By George R. Buchanan, MD
2009-01-01
Dr. Buchanan is Children's Cancer Fund Distinguished Chair in
Pediatric Oncology and Hematology, and Director of Pediatric
Hematology-Oncology at the University of Texas Southwestern Medical
Center.
Readers of The Hematologist who are particularly
interested in sickle cell disease will be fully aware of the recent
climate changes apparent on the sickle cell disease clinical research
weather map. ASH, recognizing that changes were in the air some time
ago, sponsored a workshop in May 2007 focusing on sickle cell disease
that I was privileged to co-chair. A number of recommendations were
made by ASH to NHLBI aimed at making it more responsive, efficient, and
inclusive by creating a new research framework. As a result of ASH’s
leadership — and with input from many other organizations and
individuals — a series of decisions regarding sickle cell disease
infrastructure was made by NHLBI during the past six to nine months.
These include termination of the Sickle Cell Disease Center Program,
creation of a new Basic and Translational Research Program (BTRP), and
continued engagement with multiple constituencies to garner advice
about future research paradigms.
All of these recent deliberations culminated in a comprehensive
NHLBI-sponsored workshop held in Bethesda on October 22-24, 2008,
titled "Clinical Priorities/Clinical Trials." The 250 or so attendees
represented the entire spectrum of the clinical and translational
investigative community. The agenda was guided in large part by the
recommendations of the prior ASH workshop on setting research
priorities for sickle cell disease.

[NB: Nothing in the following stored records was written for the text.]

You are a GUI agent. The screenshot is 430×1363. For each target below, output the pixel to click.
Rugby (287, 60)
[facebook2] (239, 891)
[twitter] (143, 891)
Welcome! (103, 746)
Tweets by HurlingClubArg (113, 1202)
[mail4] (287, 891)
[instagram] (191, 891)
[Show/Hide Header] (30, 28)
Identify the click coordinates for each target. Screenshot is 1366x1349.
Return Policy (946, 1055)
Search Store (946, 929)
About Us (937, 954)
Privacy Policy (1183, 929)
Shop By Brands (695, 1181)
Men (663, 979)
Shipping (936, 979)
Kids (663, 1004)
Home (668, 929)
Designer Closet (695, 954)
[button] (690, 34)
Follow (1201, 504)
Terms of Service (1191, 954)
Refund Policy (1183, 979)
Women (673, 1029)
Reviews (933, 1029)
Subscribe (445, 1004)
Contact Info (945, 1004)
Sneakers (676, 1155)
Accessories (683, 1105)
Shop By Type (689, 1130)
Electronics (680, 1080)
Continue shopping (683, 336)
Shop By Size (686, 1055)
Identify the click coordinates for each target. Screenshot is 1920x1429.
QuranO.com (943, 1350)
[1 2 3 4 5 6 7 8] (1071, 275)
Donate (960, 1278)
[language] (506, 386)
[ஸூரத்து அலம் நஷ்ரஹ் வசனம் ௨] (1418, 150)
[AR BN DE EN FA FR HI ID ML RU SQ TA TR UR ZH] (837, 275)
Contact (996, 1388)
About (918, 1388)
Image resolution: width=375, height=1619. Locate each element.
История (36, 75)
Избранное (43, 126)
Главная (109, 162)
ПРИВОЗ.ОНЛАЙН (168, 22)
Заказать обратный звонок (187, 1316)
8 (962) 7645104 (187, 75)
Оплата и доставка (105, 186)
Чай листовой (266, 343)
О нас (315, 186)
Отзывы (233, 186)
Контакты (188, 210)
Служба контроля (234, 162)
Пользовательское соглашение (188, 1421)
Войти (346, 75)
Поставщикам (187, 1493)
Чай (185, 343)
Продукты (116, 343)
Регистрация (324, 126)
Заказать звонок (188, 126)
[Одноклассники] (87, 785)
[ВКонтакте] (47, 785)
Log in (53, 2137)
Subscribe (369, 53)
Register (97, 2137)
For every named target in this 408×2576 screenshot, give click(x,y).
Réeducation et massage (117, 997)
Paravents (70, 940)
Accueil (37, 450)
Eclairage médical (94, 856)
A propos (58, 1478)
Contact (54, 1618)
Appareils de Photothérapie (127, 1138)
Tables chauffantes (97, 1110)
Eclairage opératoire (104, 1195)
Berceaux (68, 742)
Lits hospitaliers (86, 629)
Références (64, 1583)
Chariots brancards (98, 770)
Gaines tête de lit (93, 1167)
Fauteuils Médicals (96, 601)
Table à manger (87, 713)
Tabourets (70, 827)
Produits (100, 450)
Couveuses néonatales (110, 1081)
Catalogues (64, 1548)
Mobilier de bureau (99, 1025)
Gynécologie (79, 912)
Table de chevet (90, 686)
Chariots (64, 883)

Prior to the meeting, eight
subcommittees were created to address issues related to
pulmonary/cardiac complications, renal complications, stem cell
transplantation, pain, epidemiology/patient outcomes, fetal hemoglobin,
neurology, and vascular biology/pathophysiology. Each subcommittee met
one or more times by conference call prior to the workshop to define
critical priorities, opportunities, and knowledge gaps. At the
workshop, each subcommittee chair made a brief presentation and then
breakout sessions were held to vet and fine-tune the working groups’
preliminary recommendations. The refined recommendations were then
presented to workshop participants the next day, and robust discussion
followed.
Another feature of the workshop was a series of presentations about
how other NIH-funded collaborative clinical research groups (involved
with asthma, HIV/AIDS, and cancer) execute their multi-center trials. A
special workshop highlight was keynote speaker Dr. David Dilts from
Vanderbilt’s Business School, who gave an energetic and highly
thought-provoking speech on building networks, especially in these lean
financial times.
The workshop fostered an open and constructive dialogue among
investigators and other stakeholders (including patients with sickle
cell disease and advocacy group representatives). A summary of the
workshop proceedings and findings will be published on the NHLBI Web
site.
NHLBI has now heard what the clinical research community desires and
appears ready to act on the advice that it has received to build a
foundation for future discoveries that will benefit patients with
sickle cell disease from around the world.